By: Dan Parks – May 4, 2022 – The Chronicle of Philanthropy
Worrisome economic developments that could hurt fundraising continue to proliferate as inflation drags on, the stock market swoons, and new data shows that the economy contracted in the first quarter of this year.
“This is a complicated set of events,” said Patrick Rooney, an economist who studies philanthropy at Indiana University’s Lilly School of Philanthropy.
Danielle Vance-McMullen, an expert in donor behavior and fundraising at DePaul University, agreed that data could have negative implications for fundraising. “Historically we have a pretty strong association between the bigger economic picture and giving,” Vance-McMullen said.
However, Rooney and Vance-McMullen cautioned that there is not enough data yet to conclude that fundraisers in are for a tough year ahead.
Here’s a closer look at some of the economic data experts say nonprofits and fundraisers should be watching.

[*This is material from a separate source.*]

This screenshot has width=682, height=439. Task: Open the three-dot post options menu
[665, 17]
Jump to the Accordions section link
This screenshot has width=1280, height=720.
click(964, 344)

Also see our previous updates.
Gross Domestic Product
This broad measure of the overall health of the U.S. economy unexpectedly fell into negative territory in the first quarter of this year, the first contraction since two years ago as the Covid-19 pandemic was accelerating.
However, Rooney cautioned against assuming the U.S. economy was in trouble. He said the biggest factor in the drop in GDP was the fact that the trade deficit ballooned as supply-chain issues moved American consumers to boost spending on foreign goods while pulling back on buying domestic goods. Those are developments that could turn around quickly, and many economists saw the first quarter decline in GDP as a blip.

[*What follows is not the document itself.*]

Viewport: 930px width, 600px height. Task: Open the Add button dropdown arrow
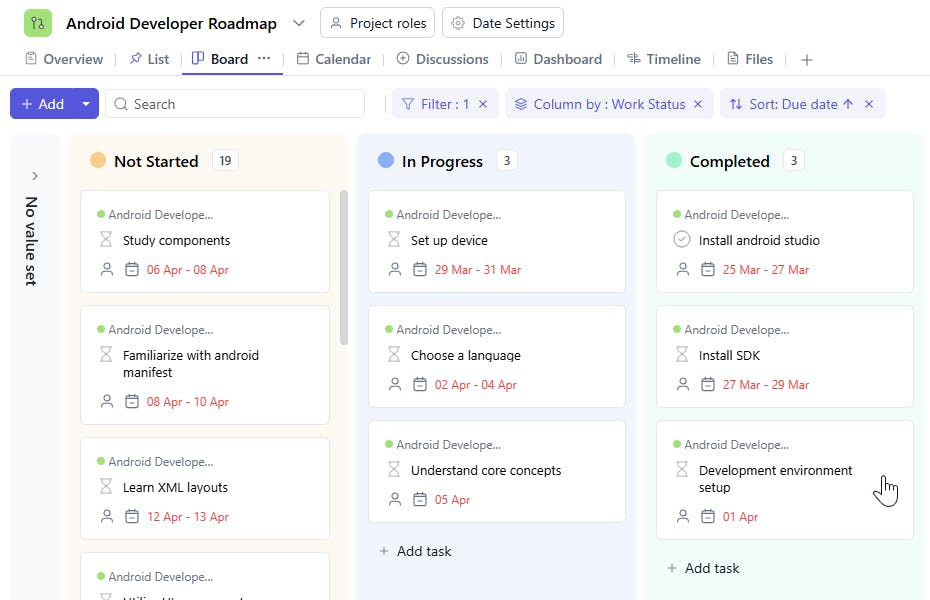86,104
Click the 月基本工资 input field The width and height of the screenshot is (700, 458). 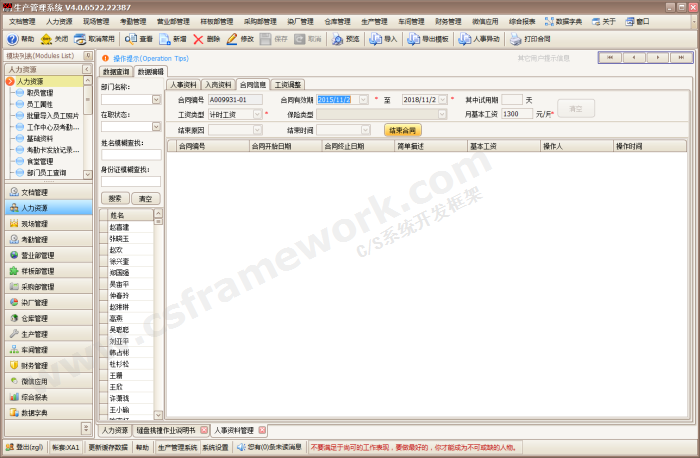516,114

“I would be much more concerned if U.S. consumption had plummeted,” Rooney said.
The Stock Market
While the market has stumbled in recent weeks, Vance-McMullen noted that it’s still roughly where it was a year ago — not great but not necessarily worrisome, either.
She noted that she will be much more concerned about the impact on giving if the market weakness persists heading into the fourth quarter of the year, a period that is particularly important for giving. “If we were here in December, I might be a little more concerned,” Vance-McMullen said.
She added that foundation giving and giving through donor-advised fund accounts tends to be countercyclical relative to the economy and the stock market as grant makers seek to fill the gaps when charities need help the most.
Inflation generally has been on the rise for the past year, with the trend heating up in recent months.
Vance-McMullen said it’s been so long since the United States saw this kind of inflation that there is no reliable information on how it might affect donor behavior. She noted that inflation hurts the wealthiest the least because consumer staples are a relatively small share of their expenses, so inflation may have relatively little effect on their giving. And, she noted, data shows that an increasing share of giving in the nation is coming from the wealthiest Americans.
“We expect inflation to disproportionately affect low- and middle-income households,” said Vance-McMullen. “So organizations that rely on these donors for more of their giving have more to think about, given the recent inflation trends. Organizations that rely more on institutional giving and giving by high-income and high-net-worth households don’t have the same direct exposure to this issue right now from a revenue standpoint.”
However, even if inflation doesn’t curtail giving, it’s still hitting nonprofits’ bottom lines hard as their expenses continue to rise, Vance-McMullen said.
Rooney agreed, noting that the labor market remains exceedingly tight, raising payroll costs for nonprofit employers. The minimum wage has become irrelevant in the job market, he noted, because employers know they have to offer more than that to hire and retain people.
Consumer sentiment has been volatile as Americans try to sort out how they feel about the economy. On the one hand, jobs are plentiful and wage growth is strong, but at the same time consumers see inflation eating into their buying power, especially for staples like housing and food.
Vance-McMullen said people’s confidence in the economy is a strong indicator of their spending, “and so you would expect some relationship there with giving.”
However, as with many of the statistics that experts and fundraisers are watching, the data remains too volatile to discern clear patterns in what lies ahead.